Algis Budrys taught us that the structure of a story should be a character trying and failing to solve an important problem, with the stakes rising each time s/he fails, until we reach the final attempt where the character either succeeds or fails for good.

But of course, both of these people were trying to teach young writers how to write a good story.  A bad story is still a story, right?

At this point I decided the heck with it.  I’m going to define what story means to me.  For me, a story has to have characters trying to accomplish a goal.  They have to work toward that goal.  (Protagonists must protag.)  Finally, and most nebulous, the story has to have a point.
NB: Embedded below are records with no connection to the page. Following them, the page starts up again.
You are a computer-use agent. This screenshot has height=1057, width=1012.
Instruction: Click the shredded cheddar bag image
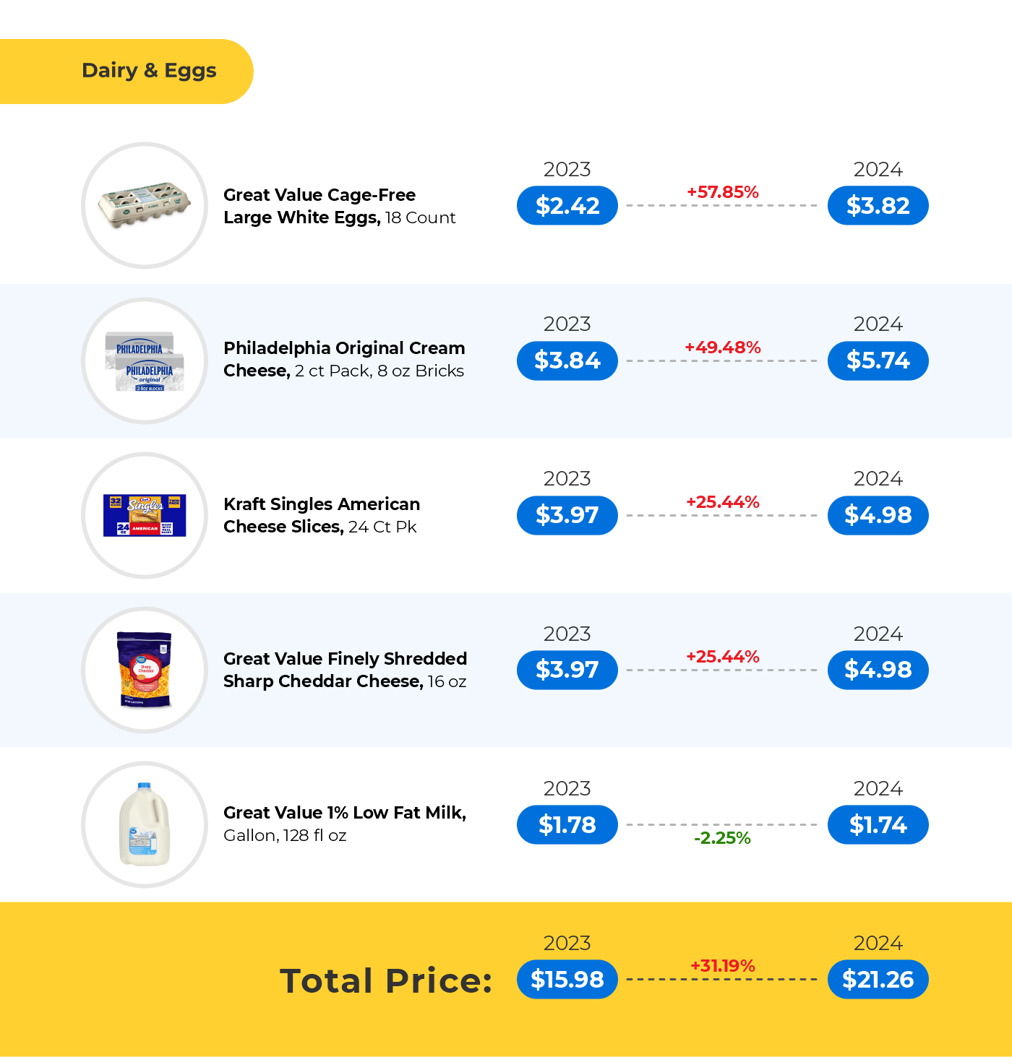145,670
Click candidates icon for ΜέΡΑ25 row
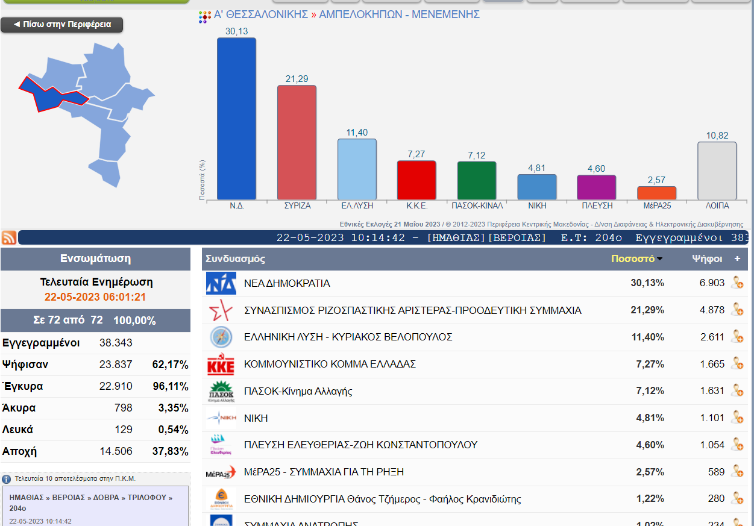This screenshot has height=526, width=754. point(737,471)
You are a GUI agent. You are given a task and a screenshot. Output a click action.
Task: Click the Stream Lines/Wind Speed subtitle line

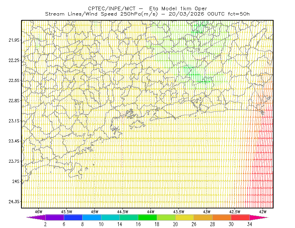(x=147, y=14)
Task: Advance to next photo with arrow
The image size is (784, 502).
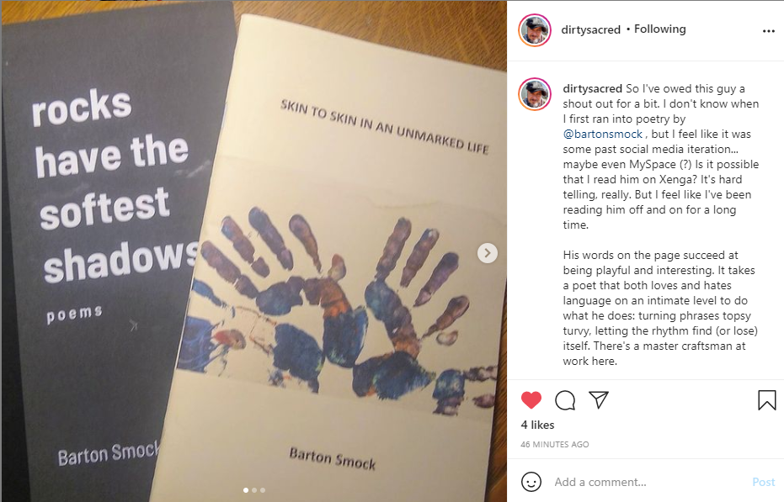Action: [x=487, y=253]
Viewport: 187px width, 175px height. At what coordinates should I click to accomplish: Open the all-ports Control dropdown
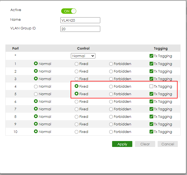(83, 56)

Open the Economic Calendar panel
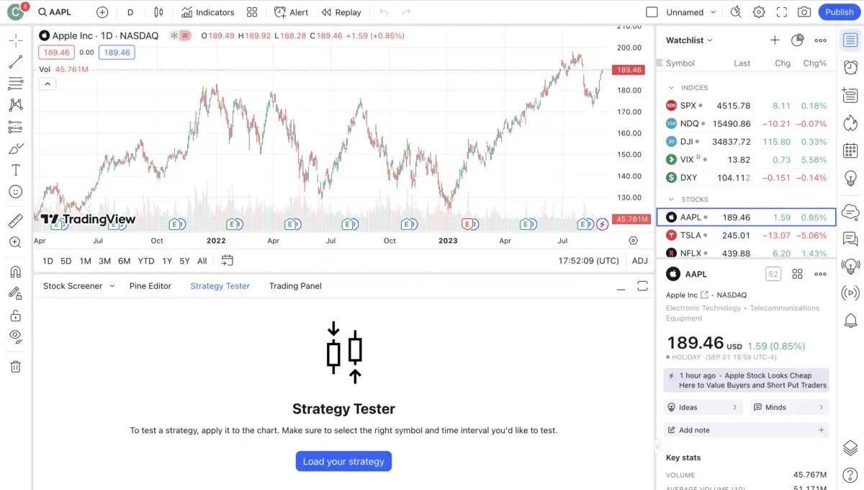(850, 150)

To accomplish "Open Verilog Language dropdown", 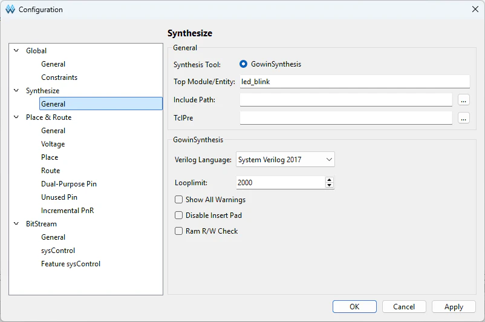I will pyautogui.click(x=285, y=160).
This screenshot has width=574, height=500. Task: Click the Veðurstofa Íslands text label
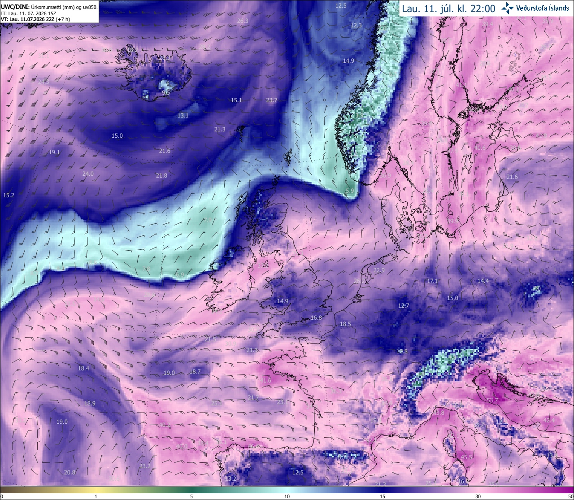(543, 8)
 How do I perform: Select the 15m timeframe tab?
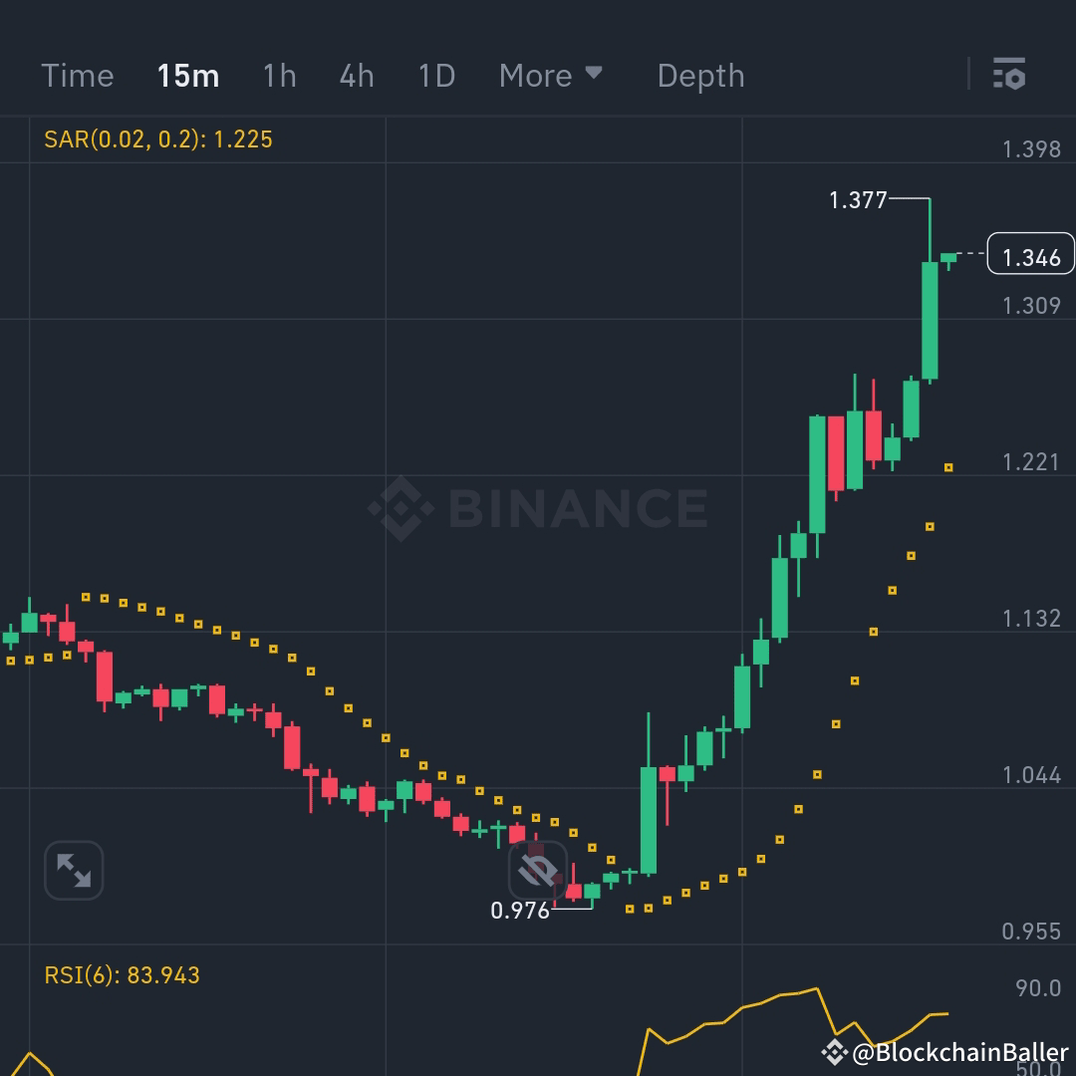(188, 75)
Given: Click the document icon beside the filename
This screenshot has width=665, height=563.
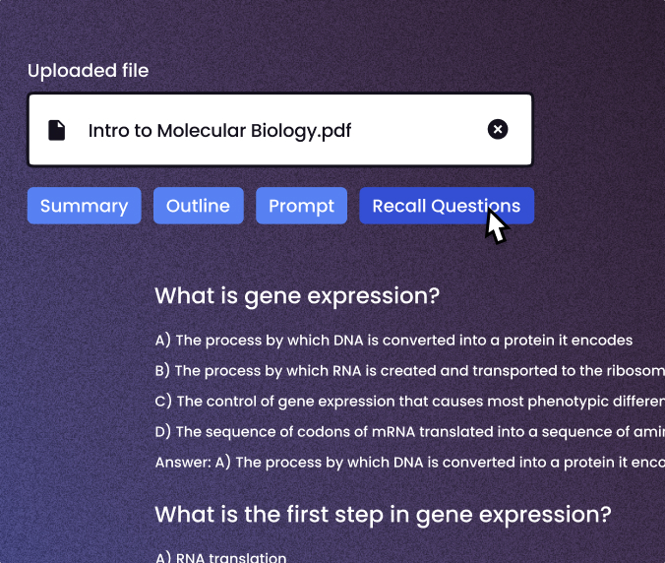Looking at the screenshot, I should coord(57,130).
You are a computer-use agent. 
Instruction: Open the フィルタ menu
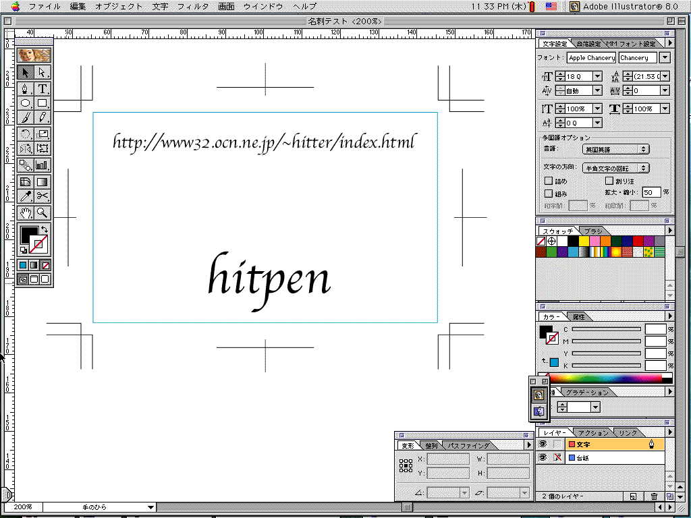(x=193, y=6)
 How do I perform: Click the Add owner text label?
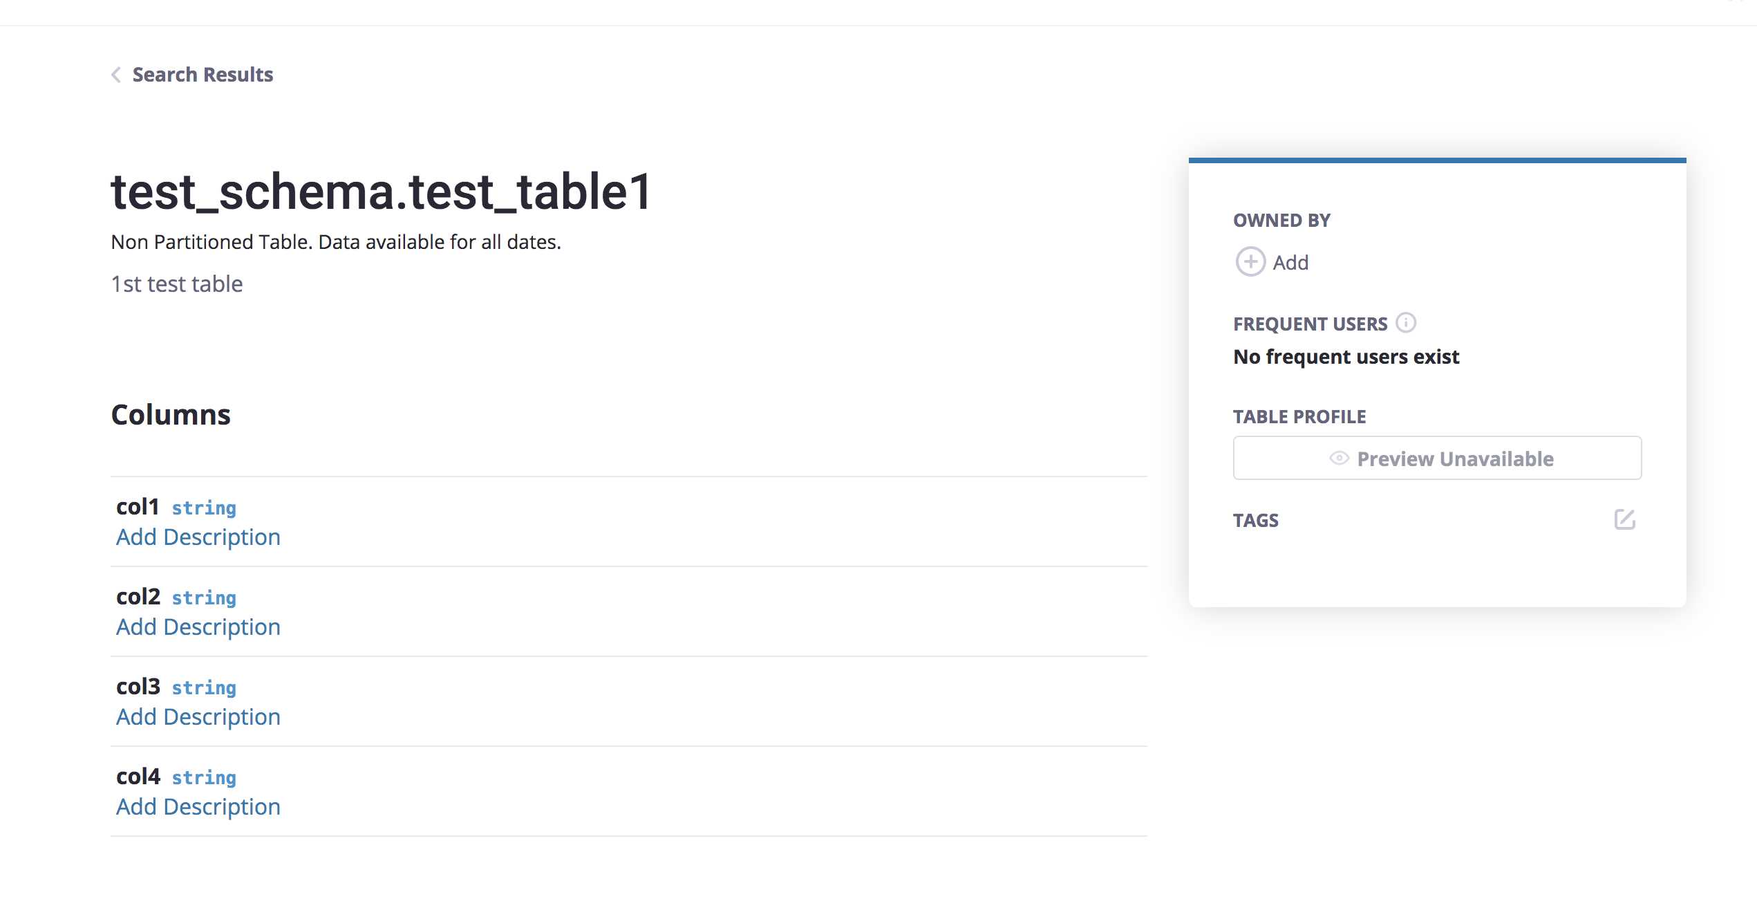point(1290,263)
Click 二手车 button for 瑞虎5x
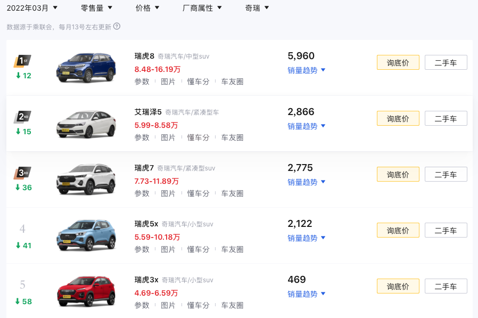 [446, 231]
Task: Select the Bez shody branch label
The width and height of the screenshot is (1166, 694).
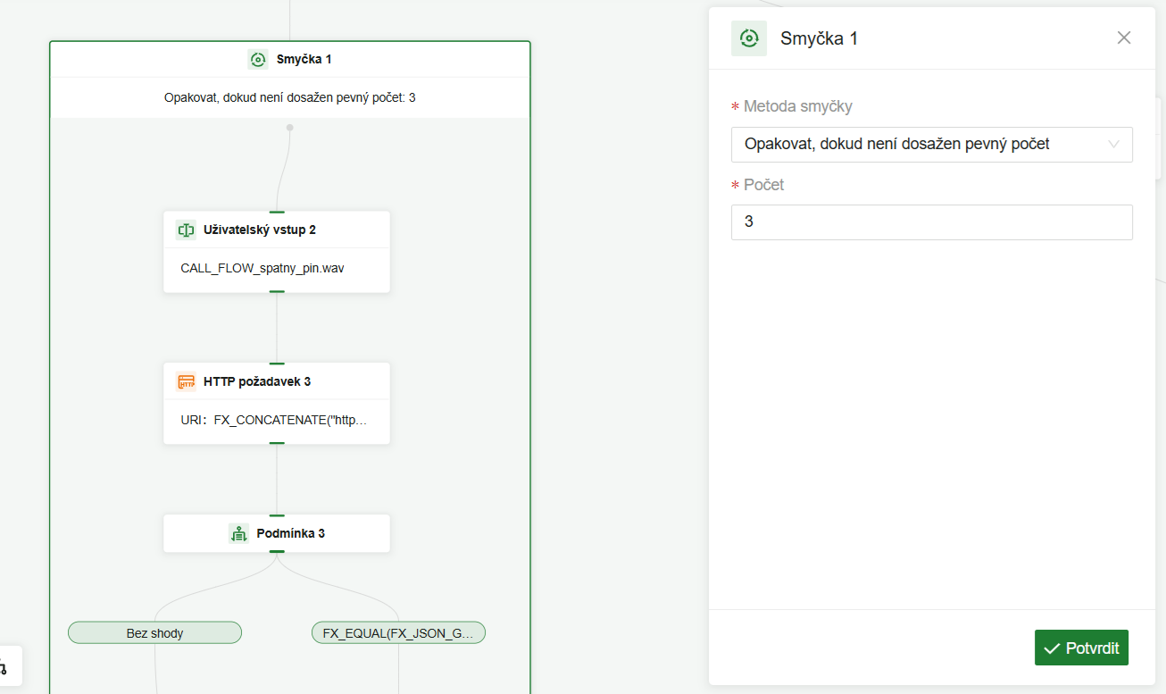Action: tap(154, 633)
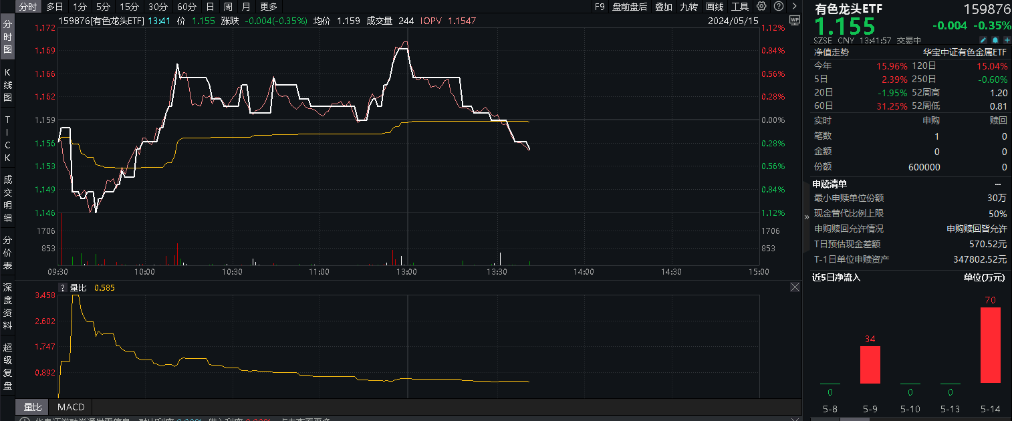The width and height of the screenshot is (1012, 421).
Task: Open the 深度资料 sidebar section
Action: tap(8, 306)
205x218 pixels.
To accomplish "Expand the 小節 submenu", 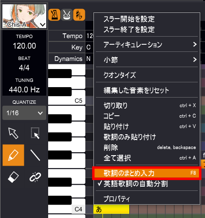I will (x=147, y=59).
That last bit is the most problematic, of course.  I’ll read a story where I think to myself, “This is a clever idea … but so what?”  I thought it would be clever to make Sleeping Beauty into a ninja, but the idea alone doesn’t make a story.  I’m not saying every story must have a Message at the end, a little G.I. Joe-style moral where Knowing is Half the Battle!  But I need to feel a connection to the characters and their struggle within the story.

It’s show vs. tell on a whole new level.  You can tell me about your clever idea, or you can write a story that shows me something new.

I’m sure there are flaws here, and maybe I’m trying too hard to be clever myself.  Like I said, this is the definition I’m using for me personally, and its’ a work in progress.  Think you can do better?  Give me your definition of what makes a story.  Next week I’ll pick my favorite and send the winner an autographed copy of The Stepsister Scheme.  (U.S. only for this one, I’m afraid — shipping is too dang expensive.)  Have fun!

Congrats to Erik de Bie!  I’ll be getting in touch with you about your prize.  And thanks to everyone who offered up their definitions.  You gave me a lot to think about.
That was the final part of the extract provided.